*WHAT IS EXPECTED*: Give back each line of the listing below that contains the string "pixels".

┌──

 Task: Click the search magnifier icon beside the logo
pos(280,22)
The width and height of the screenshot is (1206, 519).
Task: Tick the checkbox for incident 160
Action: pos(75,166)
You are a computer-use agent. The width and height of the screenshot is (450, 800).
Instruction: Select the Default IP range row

└──
┌──

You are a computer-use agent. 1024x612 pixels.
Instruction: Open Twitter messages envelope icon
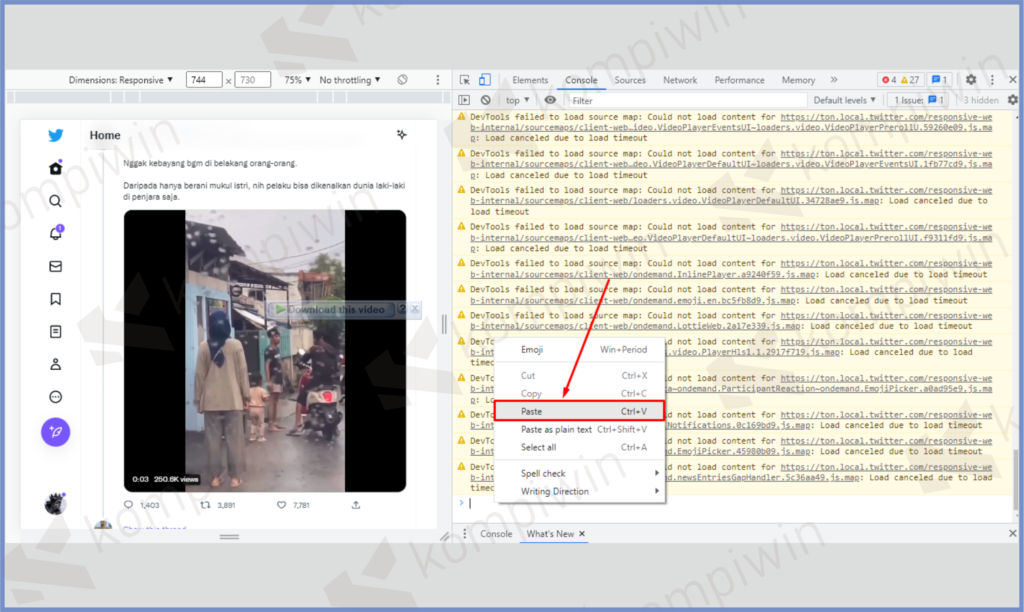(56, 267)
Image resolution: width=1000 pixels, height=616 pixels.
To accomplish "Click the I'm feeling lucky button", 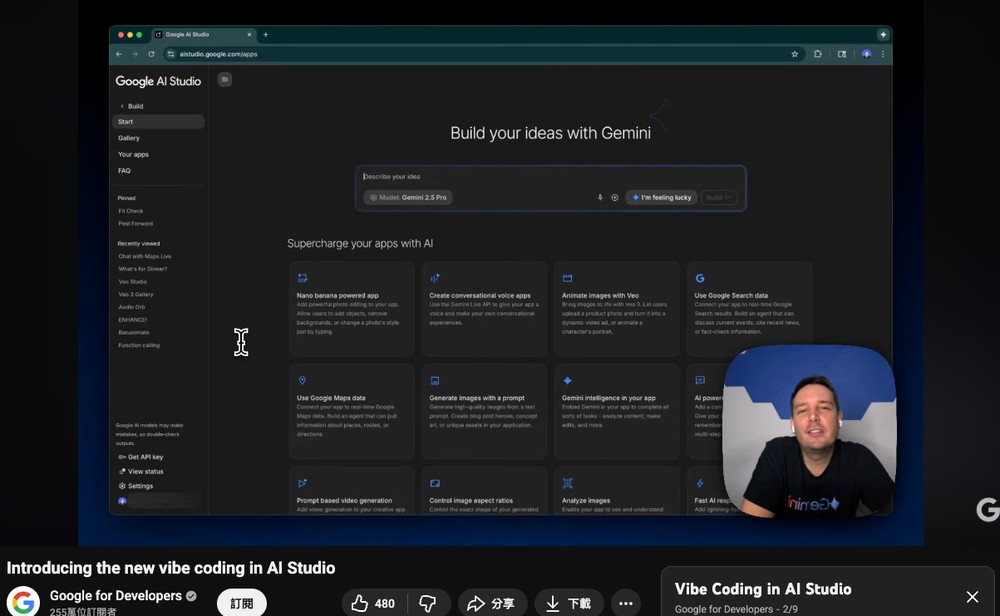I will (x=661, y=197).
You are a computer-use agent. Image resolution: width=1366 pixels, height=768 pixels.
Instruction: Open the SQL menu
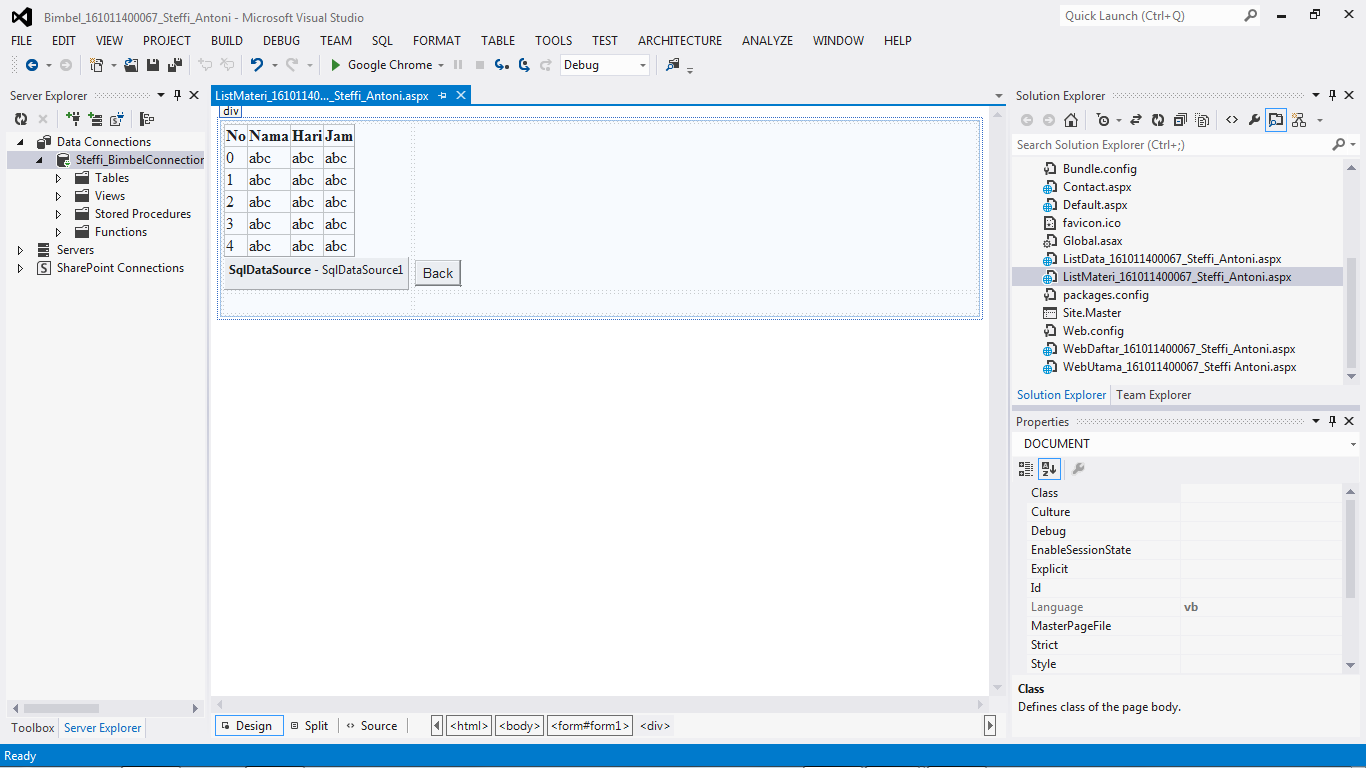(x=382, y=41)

└──
┌──

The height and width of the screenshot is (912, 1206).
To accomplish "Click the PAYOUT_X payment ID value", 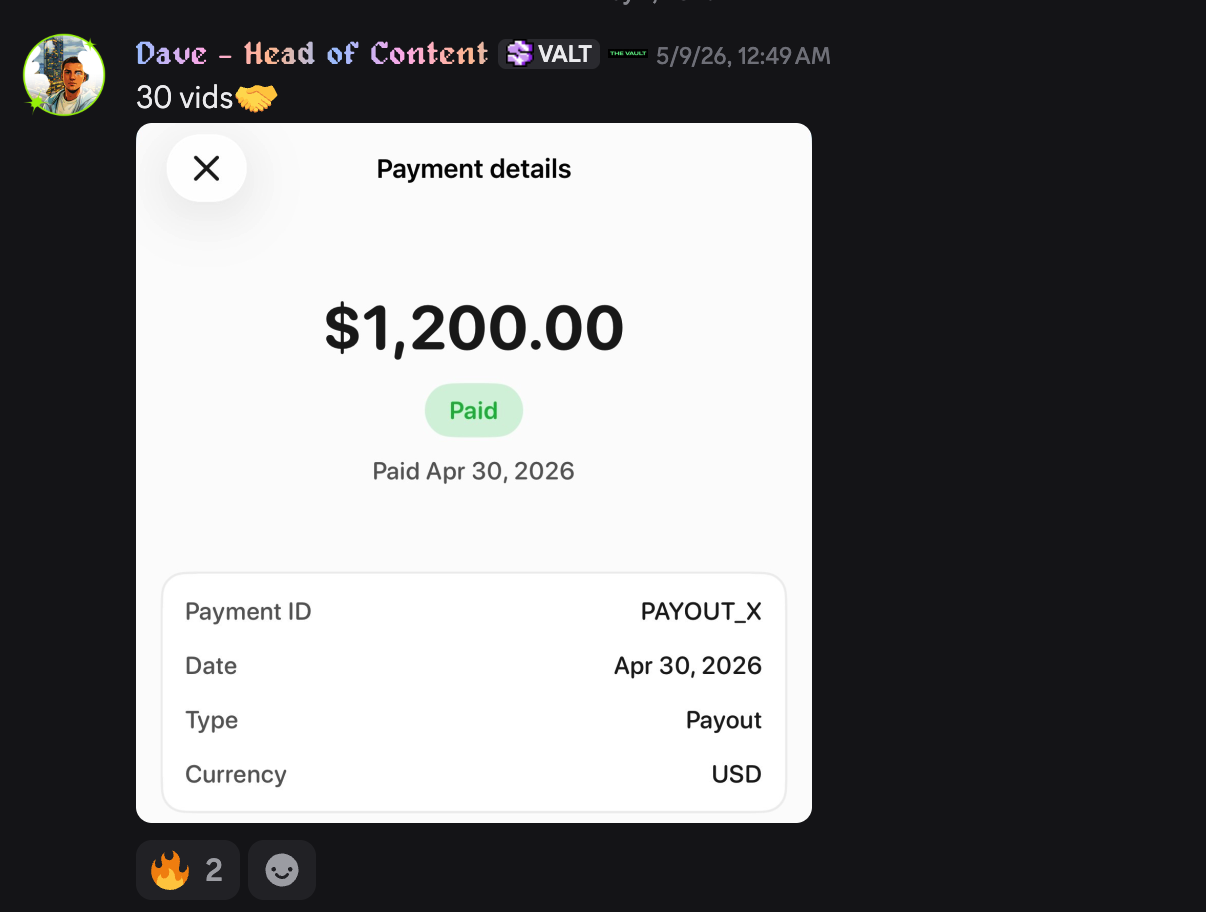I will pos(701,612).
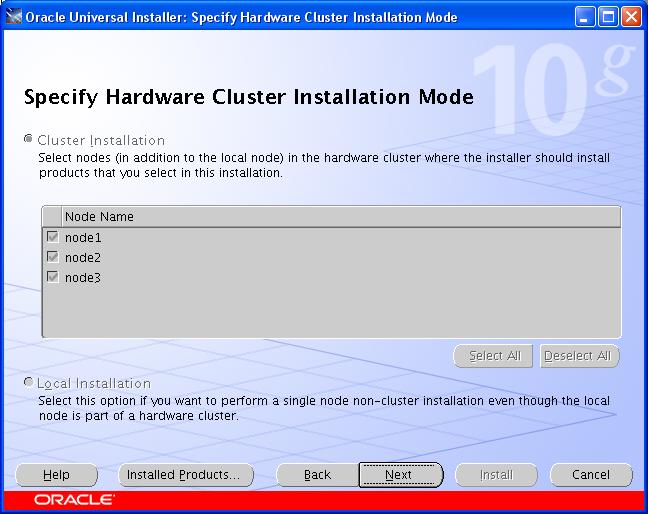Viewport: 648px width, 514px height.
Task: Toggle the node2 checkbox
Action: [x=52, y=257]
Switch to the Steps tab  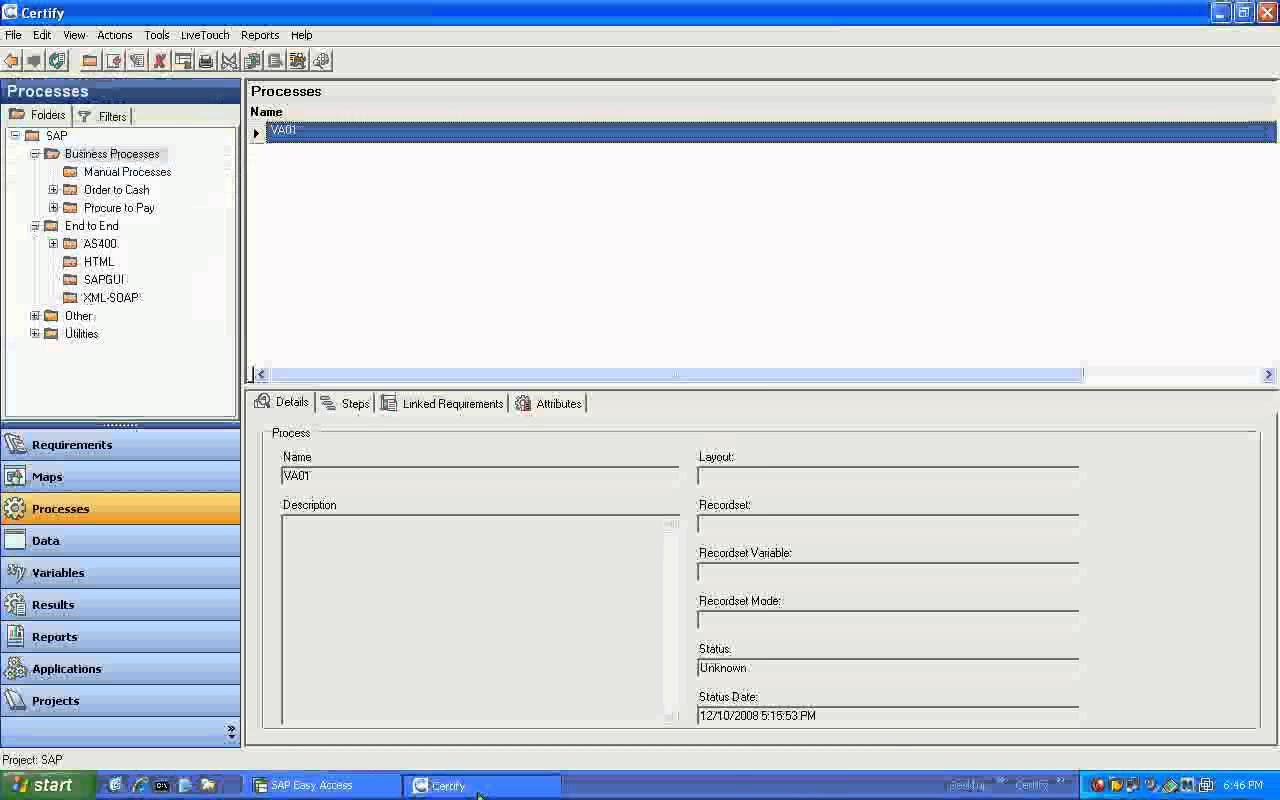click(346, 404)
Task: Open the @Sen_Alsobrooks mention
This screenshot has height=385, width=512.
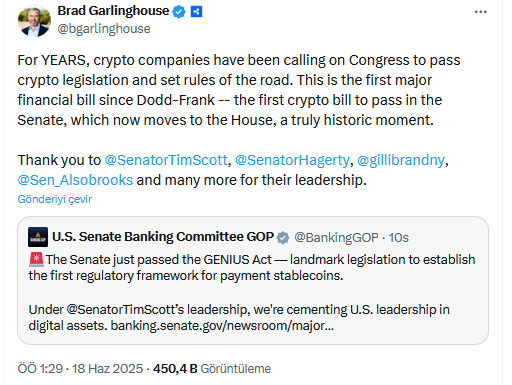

└──

*WRITTEN SOLUTION*:
You are a computer-use agent. 1024x612 pixels.
Image resolution: width=1000 pixels, height=616 pixels.
You are a computer-use agent. Image resolution: width=1366 pixels, height=768 pixels.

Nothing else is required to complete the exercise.